I argued that belief in God is impossible to speak of as a single phenomenon because different people, even among the group of people who would call themselves devout Christians, have radically different ideas of what God is, from a white-haired old man sitting on a cloud to a universal spirit immanent in all creation to the embodiment of everything good to pure love.

M. was of the opinion that there are those who believe in a God who is a male supreme ruler of the universe and then there are those who have other, less anthropomorphic, conceptions of God -- and the latter are what we call "agnostic."

I went on to argue that there is a very large group of contemporary American Christians (maybe even a majority of non-fundamentalist Christians?) who do not have such a literal, limited understanding of God, who believe that the essence of God is essentially unknowable, and that the Bible and the traditional stories about God as a "being" are a way of approaching an understanding of God but not meant to be taken literally, and that such an understanding of God as something that is beyond human understanding is not incompatible with their sincere faith. M. argued that Christians believe literally in an anthropomorphic God and other such Biblical and traditional ideas as a literal heaven, hell, Satan, etc., and that those people who do not believe these things are not properly called Christians.

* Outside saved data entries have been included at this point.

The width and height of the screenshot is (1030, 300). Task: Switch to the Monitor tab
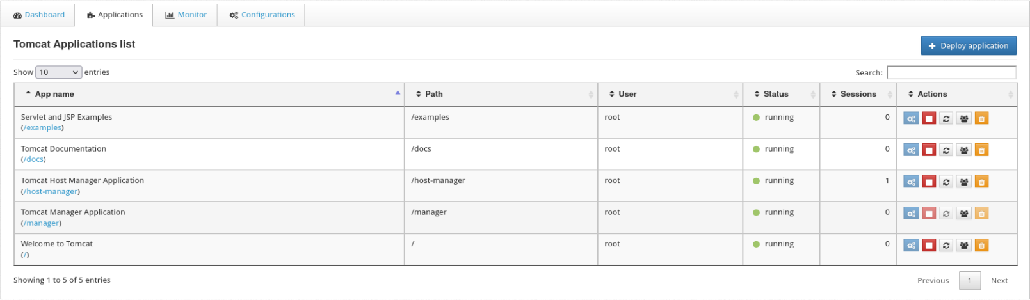tap(186, 15)
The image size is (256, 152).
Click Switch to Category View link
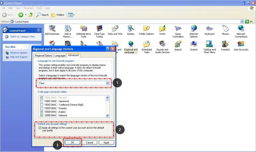tap(22, 37)
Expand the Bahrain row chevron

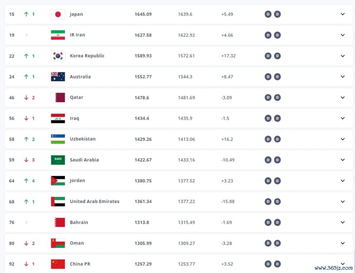pyautogui.click(x=343, y=222)
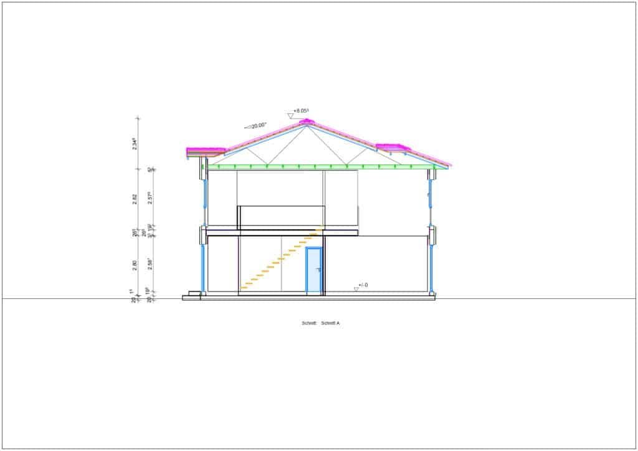
Task: Click the left upper blue window
Action: (204, 195)
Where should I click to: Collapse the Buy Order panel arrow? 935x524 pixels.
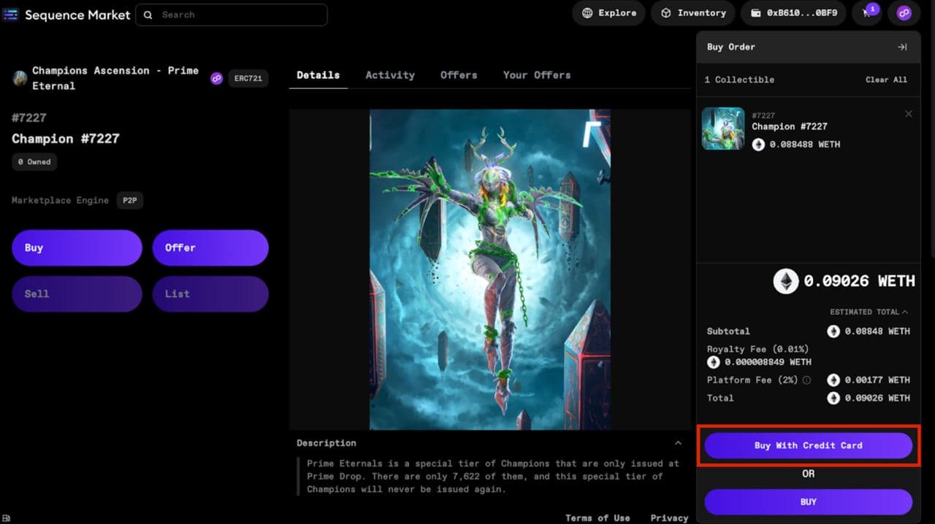point(901,47)
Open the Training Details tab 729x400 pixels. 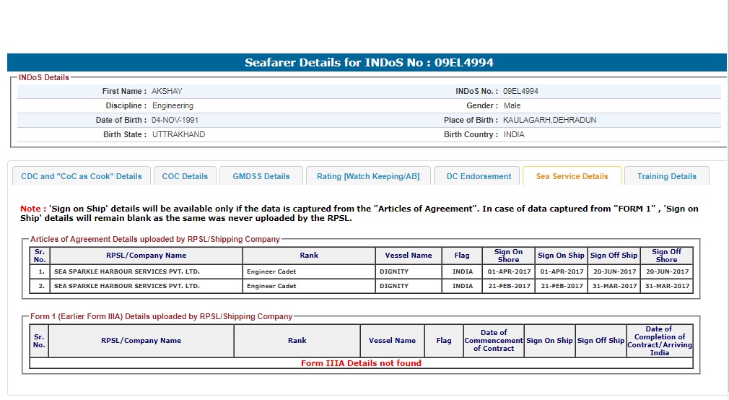666,176
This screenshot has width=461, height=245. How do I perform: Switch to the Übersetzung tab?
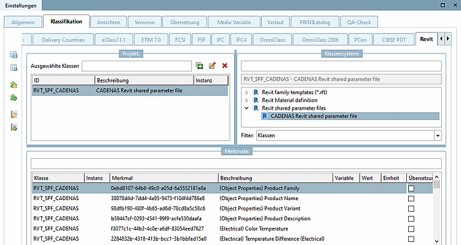click(x=184, y=22)
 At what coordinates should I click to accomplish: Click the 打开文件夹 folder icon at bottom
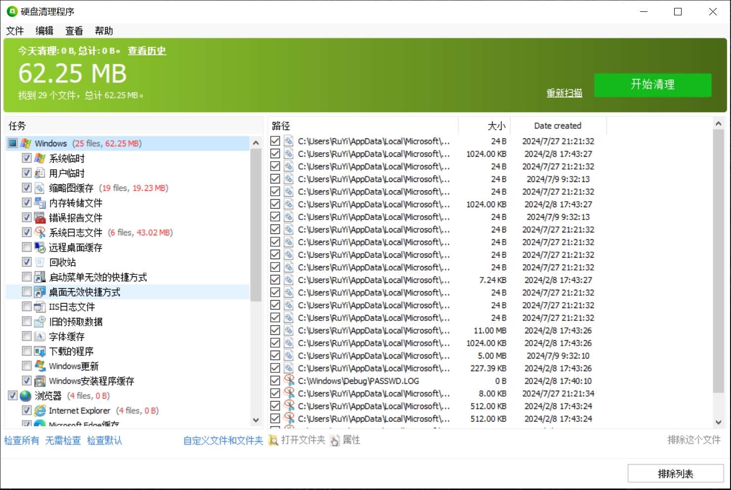(x=273, y=440)
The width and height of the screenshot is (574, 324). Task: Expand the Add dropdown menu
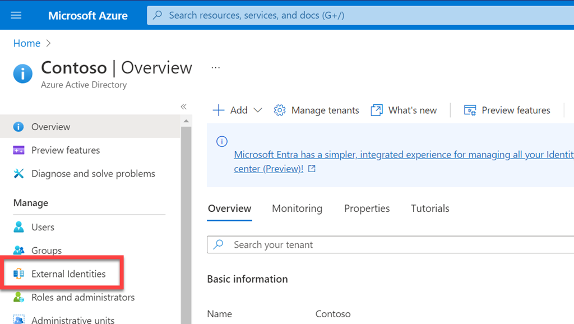pyautogui.click(x=257, y=110)
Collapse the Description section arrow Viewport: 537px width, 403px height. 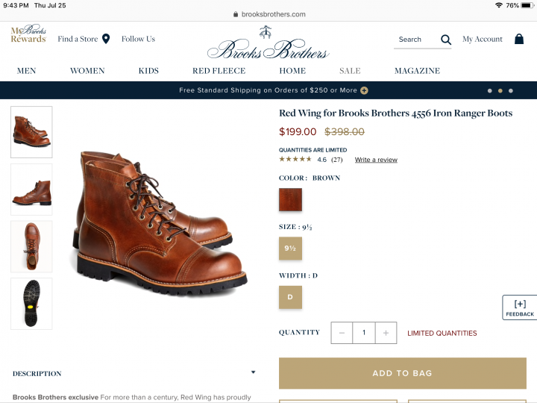click(x=253, y=372)
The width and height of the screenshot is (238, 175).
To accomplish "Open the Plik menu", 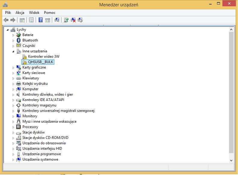I will pyautogui.click(x=8, y=13).
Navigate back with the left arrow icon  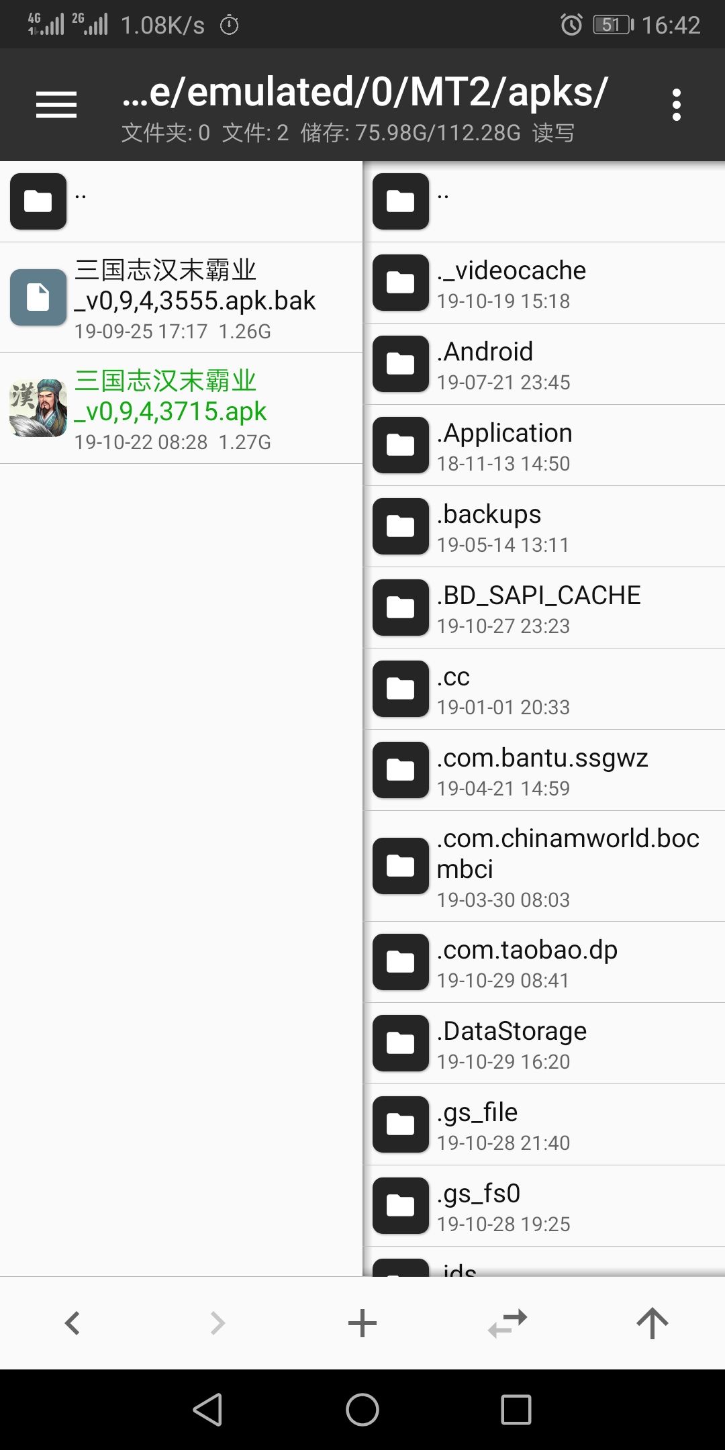[72, 1322]
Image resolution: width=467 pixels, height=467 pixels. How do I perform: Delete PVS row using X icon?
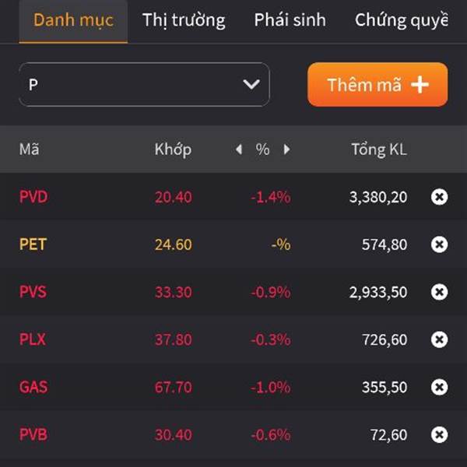(439, 292)

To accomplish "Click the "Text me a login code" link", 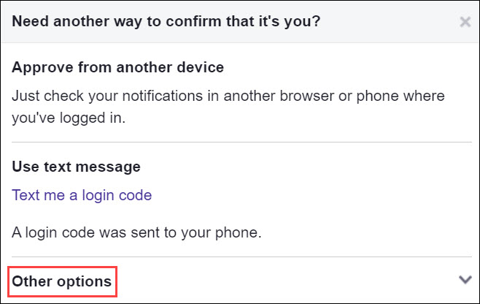I will click(82, 195).
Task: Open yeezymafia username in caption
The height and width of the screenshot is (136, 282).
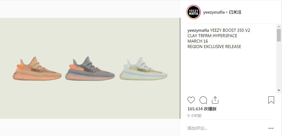Action: tap(198, 30)
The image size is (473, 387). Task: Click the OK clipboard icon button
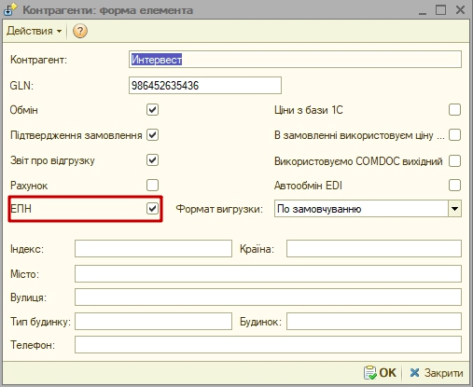click(x=370, y=372)
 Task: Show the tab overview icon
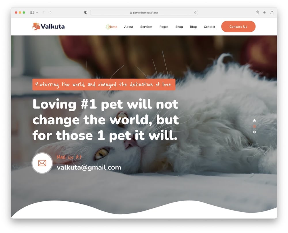272,12
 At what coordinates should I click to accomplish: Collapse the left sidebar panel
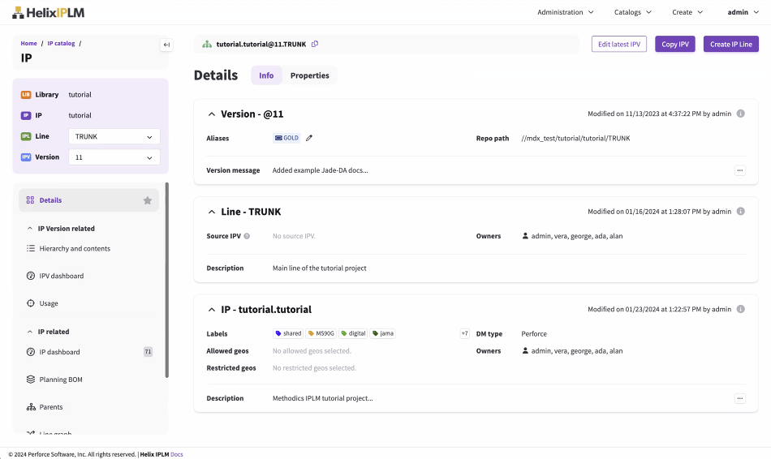coord(166,45)
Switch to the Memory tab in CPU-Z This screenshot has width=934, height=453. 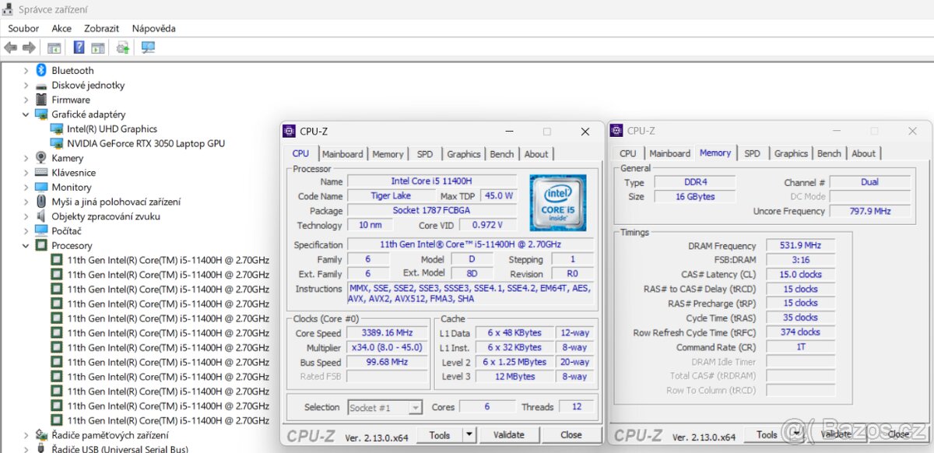pos(388,154)
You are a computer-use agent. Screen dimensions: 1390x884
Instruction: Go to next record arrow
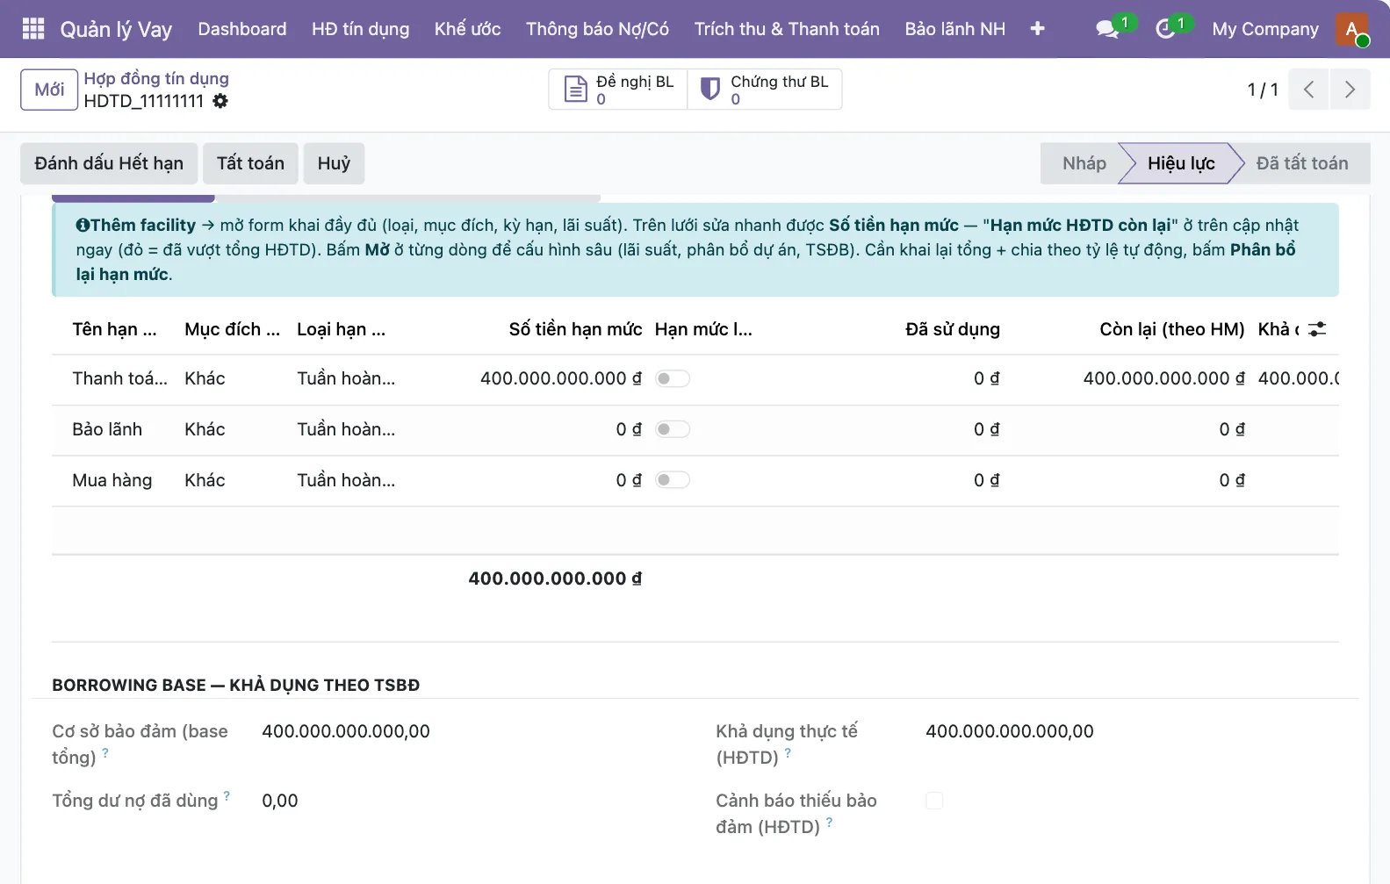[x=1350, y=90]
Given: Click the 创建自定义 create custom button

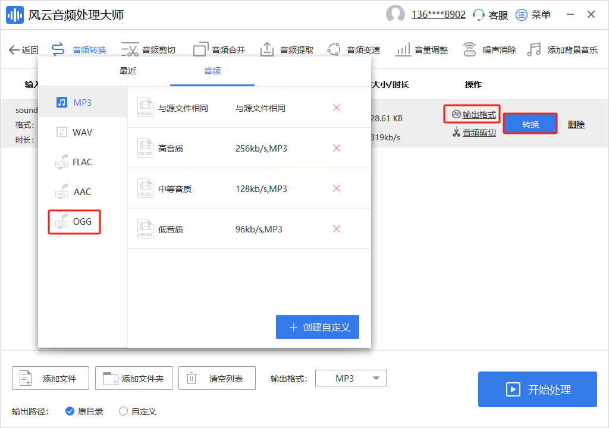Looking at the screenshot, I should [318, 327].
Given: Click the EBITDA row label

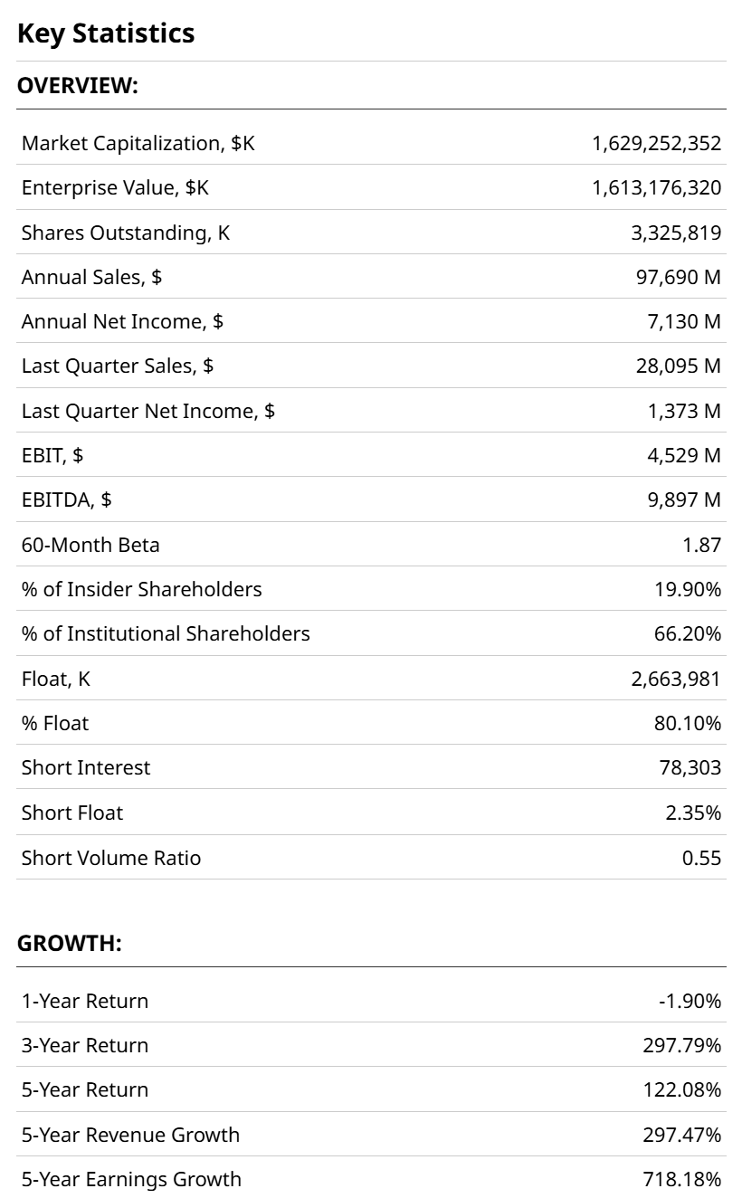Looking at the screenshot, I should 66,499.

In an effort to understand just what the fuck American Christians do believe (and of course to prove myself right), I've been researching, googling, emailing an old friend who is a scholar of religion, and learning quite a bit but not really zeroing in on the issue. There's no shortage of polls asking about belief in God, but it never seems to be asked exactly what people mean when they say they believe in God.

It's only coincidental that I'm thinking and writing about God on a Sunday.